• [INPUT FOR THIS TASK]:
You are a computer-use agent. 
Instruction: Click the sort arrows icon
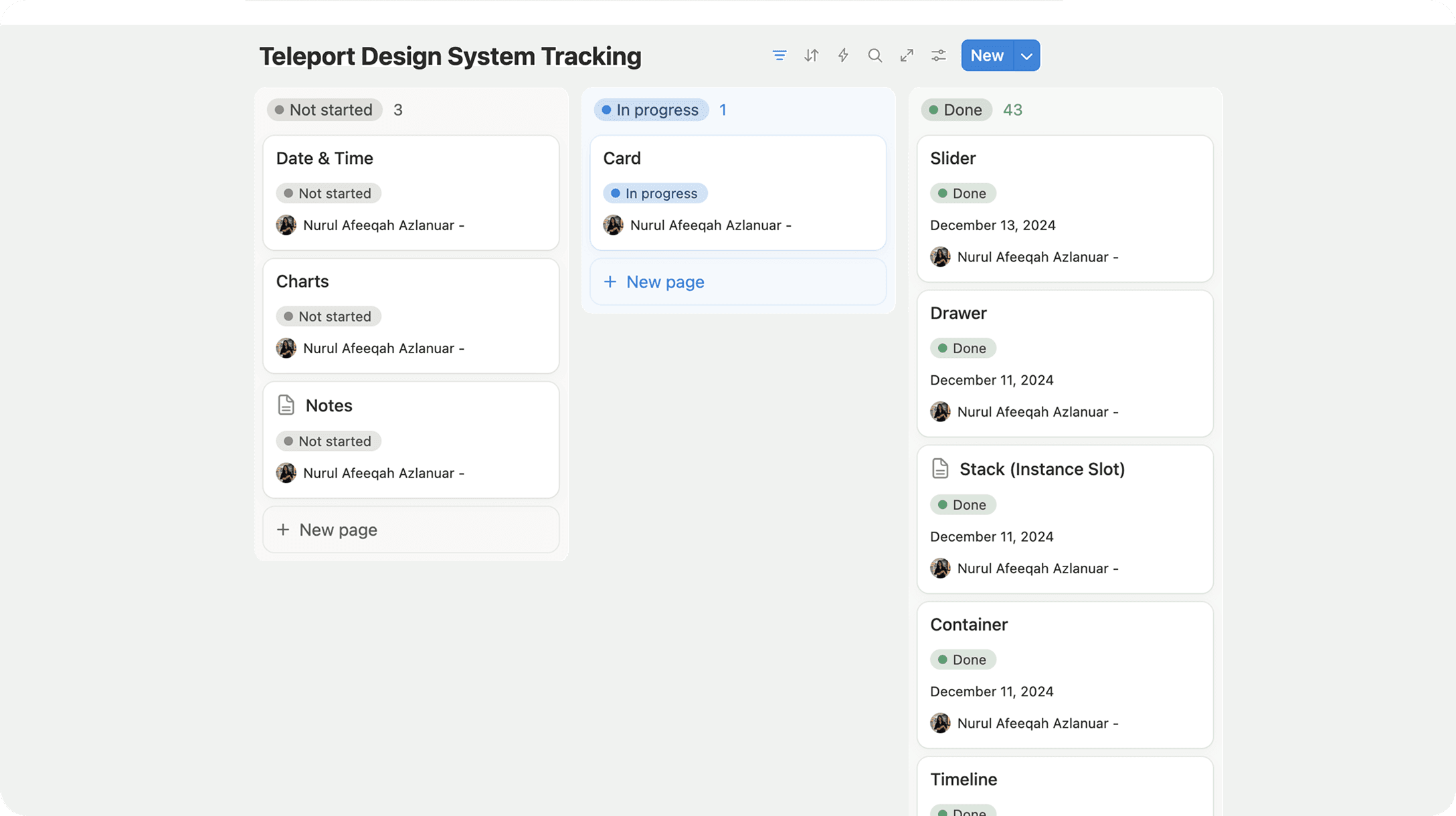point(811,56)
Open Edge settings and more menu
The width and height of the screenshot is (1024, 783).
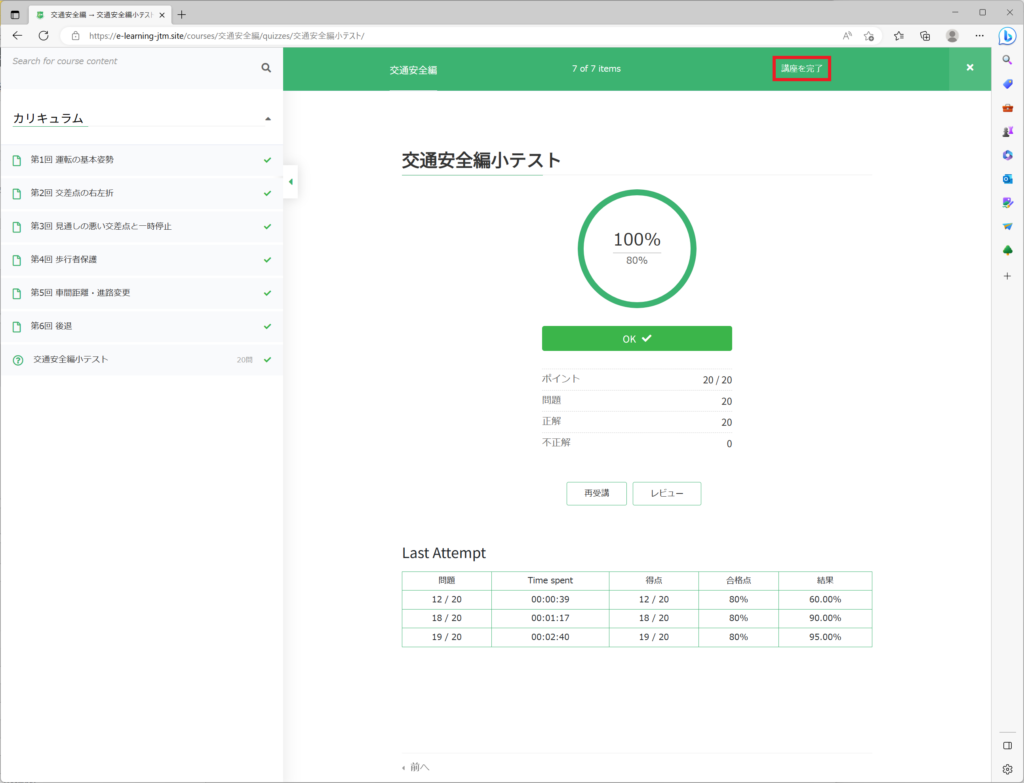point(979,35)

• [WORK ITEM]:
Could you restate the material word for word, omitting the pictures?

• [TASK OUTPUT]:
You are a computer-use agent. 
Instruction: Click the sort arrows icon
point(811,56)
Open Edge settings and more menu
The width and height of the screenshot is (1024, 783).
point(979,35)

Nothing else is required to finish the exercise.